++++ Text extract ++++

I am hoping that they aren't forcing you to be a unicorn, but that is how it read to me.

I will assume that this has all come about largely because of lack of communication. Are you, or have you told them that you require different circumstances to them? Have you put your foot down in a gentle way and said, this is what I need to see happen in order to feel comfortable and happy with the two of you? If you have been, are they listening? Do they blow you off? Are you putting your foot down enough? Even in the moment when he reaches over to her and you are next to them, are you speaking up that you are uncomfortable?

If I were him in the "V" that you are in (and it is a "V" if you are not interested in her more than just a friend) and I found out that my SO was not telling me they were uncomfortable I would be devastated and so apologetic. and frankly a little angry too as I have the expectation that they will communicate with me even when it's hard. The thought that I was "making" anyone do anything is so disturbing to me. Who the hell am I that I should think I can enforce my will on others for my own desire. It's entrapment your situation, if they are in fact "making" you do these things...

++++ Material for this task ++++

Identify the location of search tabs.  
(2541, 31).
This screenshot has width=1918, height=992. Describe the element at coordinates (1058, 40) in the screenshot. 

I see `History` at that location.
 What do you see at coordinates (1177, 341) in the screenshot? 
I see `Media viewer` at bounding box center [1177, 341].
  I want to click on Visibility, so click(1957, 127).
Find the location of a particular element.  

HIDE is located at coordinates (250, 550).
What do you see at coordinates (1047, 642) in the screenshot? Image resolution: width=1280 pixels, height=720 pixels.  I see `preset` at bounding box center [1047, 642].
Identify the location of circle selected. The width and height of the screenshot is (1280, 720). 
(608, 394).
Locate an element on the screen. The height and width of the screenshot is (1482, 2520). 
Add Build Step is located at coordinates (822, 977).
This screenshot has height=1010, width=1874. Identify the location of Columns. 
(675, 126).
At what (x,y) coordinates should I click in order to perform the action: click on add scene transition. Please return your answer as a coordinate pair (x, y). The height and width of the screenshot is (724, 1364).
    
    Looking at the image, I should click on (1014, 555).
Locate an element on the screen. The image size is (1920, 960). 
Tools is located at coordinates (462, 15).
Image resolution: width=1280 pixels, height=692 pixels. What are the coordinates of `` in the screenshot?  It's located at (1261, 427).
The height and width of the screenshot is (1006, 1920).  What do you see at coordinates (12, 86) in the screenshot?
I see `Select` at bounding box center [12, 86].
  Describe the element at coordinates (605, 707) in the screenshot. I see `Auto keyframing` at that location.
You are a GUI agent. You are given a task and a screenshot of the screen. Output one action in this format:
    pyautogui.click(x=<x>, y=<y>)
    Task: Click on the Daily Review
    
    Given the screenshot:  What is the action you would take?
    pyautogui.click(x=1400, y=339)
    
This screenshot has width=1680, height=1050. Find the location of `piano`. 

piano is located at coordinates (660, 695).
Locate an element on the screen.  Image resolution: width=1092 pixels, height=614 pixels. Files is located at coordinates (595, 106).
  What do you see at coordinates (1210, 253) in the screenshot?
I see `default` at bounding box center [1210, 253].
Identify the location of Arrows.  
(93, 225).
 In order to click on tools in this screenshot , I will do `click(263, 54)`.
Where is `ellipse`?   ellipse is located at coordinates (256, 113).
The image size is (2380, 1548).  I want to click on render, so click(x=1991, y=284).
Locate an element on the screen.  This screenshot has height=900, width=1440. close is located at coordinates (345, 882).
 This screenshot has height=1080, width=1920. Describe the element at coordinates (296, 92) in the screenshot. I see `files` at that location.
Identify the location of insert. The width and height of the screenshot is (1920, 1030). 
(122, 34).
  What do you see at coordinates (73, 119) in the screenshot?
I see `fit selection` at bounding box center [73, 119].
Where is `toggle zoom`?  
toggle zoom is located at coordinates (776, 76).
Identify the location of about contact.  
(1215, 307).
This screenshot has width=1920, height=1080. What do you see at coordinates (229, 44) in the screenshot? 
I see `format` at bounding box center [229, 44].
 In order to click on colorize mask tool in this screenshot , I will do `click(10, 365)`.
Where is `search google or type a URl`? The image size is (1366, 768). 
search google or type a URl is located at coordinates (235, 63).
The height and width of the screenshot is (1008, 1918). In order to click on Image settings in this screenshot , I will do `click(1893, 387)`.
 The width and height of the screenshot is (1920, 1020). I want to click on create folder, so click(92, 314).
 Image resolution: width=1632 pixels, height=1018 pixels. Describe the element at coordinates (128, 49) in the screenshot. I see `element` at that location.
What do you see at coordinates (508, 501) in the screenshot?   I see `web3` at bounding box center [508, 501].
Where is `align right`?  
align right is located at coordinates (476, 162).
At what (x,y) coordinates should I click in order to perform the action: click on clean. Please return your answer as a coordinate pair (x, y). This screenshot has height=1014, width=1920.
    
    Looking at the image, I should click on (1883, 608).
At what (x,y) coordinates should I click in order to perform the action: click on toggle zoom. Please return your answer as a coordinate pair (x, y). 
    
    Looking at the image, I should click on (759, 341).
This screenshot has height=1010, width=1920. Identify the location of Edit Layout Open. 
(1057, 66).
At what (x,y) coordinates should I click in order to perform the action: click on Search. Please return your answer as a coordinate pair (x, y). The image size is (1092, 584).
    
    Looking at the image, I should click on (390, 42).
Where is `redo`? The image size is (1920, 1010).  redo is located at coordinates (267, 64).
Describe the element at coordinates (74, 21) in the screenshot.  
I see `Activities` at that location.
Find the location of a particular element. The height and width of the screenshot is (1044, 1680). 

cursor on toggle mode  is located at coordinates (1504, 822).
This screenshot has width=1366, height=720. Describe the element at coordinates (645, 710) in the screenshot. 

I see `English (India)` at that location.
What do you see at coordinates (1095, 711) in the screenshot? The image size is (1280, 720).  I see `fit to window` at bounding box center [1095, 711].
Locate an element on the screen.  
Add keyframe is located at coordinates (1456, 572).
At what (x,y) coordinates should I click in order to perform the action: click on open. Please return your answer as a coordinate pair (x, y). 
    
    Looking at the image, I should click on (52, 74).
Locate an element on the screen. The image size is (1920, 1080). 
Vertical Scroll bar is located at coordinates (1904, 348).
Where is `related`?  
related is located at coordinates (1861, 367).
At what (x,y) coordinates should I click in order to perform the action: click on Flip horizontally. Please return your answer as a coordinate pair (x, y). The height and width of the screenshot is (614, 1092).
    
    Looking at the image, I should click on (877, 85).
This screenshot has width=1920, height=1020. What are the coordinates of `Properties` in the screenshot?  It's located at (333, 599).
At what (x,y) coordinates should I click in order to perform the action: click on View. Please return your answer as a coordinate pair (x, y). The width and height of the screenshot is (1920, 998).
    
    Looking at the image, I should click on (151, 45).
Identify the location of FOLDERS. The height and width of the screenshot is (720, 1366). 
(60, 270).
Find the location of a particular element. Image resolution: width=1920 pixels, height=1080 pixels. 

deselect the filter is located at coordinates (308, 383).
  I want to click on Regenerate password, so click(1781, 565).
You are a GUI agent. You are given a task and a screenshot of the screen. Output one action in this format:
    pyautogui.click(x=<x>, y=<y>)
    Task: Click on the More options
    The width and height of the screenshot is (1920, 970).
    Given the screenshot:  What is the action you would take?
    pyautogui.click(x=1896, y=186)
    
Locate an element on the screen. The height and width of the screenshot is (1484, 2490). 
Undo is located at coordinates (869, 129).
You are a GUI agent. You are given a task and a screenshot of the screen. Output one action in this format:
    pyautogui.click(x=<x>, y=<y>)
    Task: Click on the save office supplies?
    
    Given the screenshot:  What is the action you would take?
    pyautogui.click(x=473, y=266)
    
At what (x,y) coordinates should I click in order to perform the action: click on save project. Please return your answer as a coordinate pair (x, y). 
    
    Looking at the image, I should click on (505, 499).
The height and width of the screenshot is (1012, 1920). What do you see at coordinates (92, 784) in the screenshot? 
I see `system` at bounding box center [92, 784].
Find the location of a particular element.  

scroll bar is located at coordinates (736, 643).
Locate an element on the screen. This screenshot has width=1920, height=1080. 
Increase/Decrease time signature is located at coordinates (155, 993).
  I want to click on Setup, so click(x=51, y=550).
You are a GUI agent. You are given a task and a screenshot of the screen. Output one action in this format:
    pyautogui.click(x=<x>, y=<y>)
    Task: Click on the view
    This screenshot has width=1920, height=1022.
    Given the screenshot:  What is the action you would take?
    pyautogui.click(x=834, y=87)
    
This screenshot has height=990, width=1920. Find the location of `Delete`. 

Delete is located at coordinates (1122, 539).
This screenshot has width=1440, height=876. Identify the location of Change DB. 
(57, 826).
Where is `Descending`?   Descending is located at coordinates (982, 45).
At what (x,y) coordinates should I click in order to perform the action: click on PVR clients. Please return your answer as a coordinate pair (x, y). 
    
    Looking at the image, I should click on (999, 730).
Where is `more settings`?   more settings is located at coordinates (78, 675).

++++

> **Exercises to complete**:
- A) Please update the rows from the line with "The height and width of the screenshot is (1006, 1920)." up to and including the line with "Describe the element at coordinates (605, 707)", replacing "height and width" with "dimensions" and leaving everything else unchanged.
- B) Continue the text about feeling pushed into a relationship "V" from its last sentence.
The text and the rows have nothing to do with each other.

> **Answers in order**:
- A)
The dimensions of the screenshot is (1006, 1920).  What do you see at coordinates (12, 86) in the screenshot?
I see `Select` at bounding box center [12, 86].
  Describe the element at coordinates (605, 707) in the screenshot. I see `Auto keyframing` at that location.

- B)
I assume you are a grown woman that has just as many rights as I do or they do or anyone on here, or anyone has.... I think it's time to think this way and act this way.... if they object and there are really no ways to find a common ground or goal then move on. Find people who will respect your right to be happy, healthy and loved in the ways that make you special...

Sorry it this comes across strongly, but I am a big advocate to those who are not being treated as they should be in my eyes... I am doing my best to assume these people have just been mislead by you and some communication on your part will make things better for you... I sincerely hope that that is the case.